Segment Start: AVAILABLE DATA

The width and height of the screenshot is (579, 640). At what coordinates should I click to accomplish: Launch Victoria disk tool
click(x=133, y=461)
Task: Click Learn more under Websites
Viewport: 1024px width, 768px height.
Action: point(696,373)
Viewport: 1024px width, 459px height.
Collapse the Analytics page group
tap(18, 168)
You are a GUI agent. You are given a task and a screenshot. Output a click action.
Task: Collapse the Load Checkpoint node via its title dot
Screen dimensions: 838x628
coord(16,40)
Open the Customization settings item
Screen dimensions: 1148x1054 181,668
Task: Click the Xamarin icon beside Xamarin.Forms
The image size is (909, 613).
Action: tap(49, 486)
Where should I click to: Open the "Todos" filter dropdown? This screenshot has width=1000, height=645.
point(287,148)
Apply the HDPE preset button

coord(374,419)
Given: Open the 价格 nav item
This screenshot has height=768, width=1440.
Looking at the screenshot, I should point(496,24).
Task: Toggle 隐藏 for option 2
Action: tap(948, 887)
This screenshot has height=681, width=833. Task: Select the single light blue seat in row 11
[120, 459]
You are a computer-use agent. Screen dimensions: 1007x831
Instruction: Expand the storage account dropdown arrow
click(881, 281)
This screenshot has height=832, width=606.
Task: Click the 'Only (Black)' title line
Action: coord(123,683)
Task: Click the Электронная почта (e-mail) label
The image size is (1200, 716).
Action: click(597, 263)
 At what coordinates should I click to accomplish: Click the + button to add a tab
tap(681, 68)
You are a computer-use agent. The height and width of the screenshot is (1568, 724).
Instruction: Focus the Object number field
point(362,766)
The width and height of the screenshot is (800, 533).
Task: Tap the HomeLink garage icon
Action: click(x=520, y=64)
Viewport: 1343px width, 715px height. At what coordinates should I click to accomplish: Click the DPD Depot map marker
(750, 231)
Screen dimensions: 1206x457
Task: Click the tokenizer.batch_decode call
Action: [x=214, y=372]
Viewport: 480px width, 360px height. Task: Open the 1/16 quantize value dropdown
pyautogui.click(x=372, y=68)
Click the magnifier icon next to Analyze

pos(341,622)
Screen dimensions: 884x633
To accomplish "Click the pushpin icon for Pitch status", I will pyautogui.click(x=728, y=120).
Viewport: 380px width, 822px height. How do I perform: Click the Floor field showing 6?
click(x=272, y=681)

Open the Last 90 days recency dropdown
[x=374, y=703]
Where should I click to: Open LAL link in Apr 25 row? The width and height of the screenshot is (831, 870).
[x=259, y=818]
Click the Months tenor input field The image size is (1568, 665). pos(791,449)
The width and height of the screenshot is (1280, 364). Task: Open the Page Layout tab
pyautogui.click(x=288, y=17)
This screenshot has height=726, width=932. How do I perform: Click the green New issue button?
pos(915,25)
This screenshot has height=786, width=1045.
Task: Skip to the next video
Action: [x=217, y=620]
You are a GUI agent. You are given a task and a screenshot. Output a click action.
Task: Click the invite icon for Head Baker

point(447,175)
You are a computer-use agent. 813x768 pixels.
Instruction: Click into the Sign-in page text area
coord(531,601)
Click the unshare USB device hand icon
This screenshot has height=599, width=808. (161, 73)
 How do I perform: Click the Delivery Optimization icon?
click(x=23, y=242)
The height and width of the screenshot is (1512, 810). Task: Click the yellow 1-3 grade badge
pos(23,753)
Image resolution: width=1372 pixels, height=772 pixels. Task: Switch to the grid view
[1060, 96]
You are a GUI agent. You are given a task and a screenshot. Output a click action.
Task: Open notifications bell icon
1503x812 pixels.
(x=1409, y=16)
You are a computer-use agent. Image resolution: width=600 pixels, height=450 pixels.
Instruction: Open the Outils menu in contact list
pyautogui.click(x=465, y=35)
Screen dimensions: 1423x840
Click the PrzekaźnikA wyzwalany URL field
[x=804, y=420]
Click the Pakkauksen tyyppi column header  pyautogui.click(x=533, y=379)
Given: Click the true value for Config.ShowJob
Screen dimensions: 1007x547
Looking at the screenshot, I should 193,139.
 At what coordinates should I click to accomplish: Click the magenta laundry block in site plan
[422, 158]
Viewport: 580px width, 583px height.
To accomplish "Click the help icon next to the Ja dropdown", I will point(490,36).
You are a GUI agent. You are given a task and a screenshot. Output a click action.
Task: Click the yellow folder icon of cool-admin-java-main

Segment End: AVAILABLE DATA

## TO DO
Please return exactly the lines from the first line of the material through the one with "Screen dimensions: 884x633", and no lines after it.

## YOUR RESPONSE
The width and height of the screenshot is (579, 640). At what coordinates should I click to accomplish: Launch Victoria disk tool
click(x=133, y=461)
Task: Click Learn more under Websites
Viewport: 1024px width, 768px height.
Action: point(696,373)
Viewport: 1024px width, 459px height.
Collapse the Analytics page group
tap(18, 168)
You are a GUI agent. You are given a task and a screenshot. Output a click action.
Task: Collapse the Load Checkpoint node via its title dot
Screen dimensions: 838x628
coord(16,40)
Open the Customization settings item
Screen dimensions: 1148x1054 181,668
Task: Click the Xamarin icon beside Xamarin.Forms
The image size is (909, 613).
Action: tap(49, 486)
Where should I click to: Open the "Todos" filter dropdown? This screenshot has width=1000, height=645.
point(287,148)
Apply the HDPE preset button

coord(374,419)
Given: Open the 价格 nav item
This screenshot has height=768, width=1440.
Looking at the screenshot, I should point(496,24).
Task: Toggle 隐藏 for option 2
Action: tap(948, 887)
This screenshot has height=681, width=833. Task: Select the single light blue seat in row 11
[120, 459]
You are a computer-use agent. Screen dimensions: 1007x831
Instruction: Expand the storage account dropdown arrow
click(881, 281)
This screenshot has height=832, width=606.
Task: Click the 'Only (Black)' title line
Action: coord(123,683)
Task: Click the Электронная почта (e-mail) label
The image size is (1200, 716).
Action: click(597, 263)
 At what coordinates should I click to accomplish: Click the + button to add a tab
tap(681, 68)
You are a computer-use agent. The height and width of the screenshot is (1568, 724).
Instruction: Focus the Object number field
point(362,766)
The width and height of the screenshot is (800, 533).
Task: Tap the HomeLink garage icon
Action: click(x=520, y=64)
Viewport: 1343px width, 715px height. At what coordinates should I click to accomplish: Click the DPD Depot map marker
(750, 231)
Screen dimensions: 1206x457
Task: Click the tokenizer.batch_decode call
Action: [x=214, y=372]
Viewport: 480px width, 360px height. Task: Open the 1/16 quantize value dropdown
pyautogui.click(x=372, y=68)
Click the magnifier icon next to Analyze

pos(341,622)
Screen dimensions: 884x633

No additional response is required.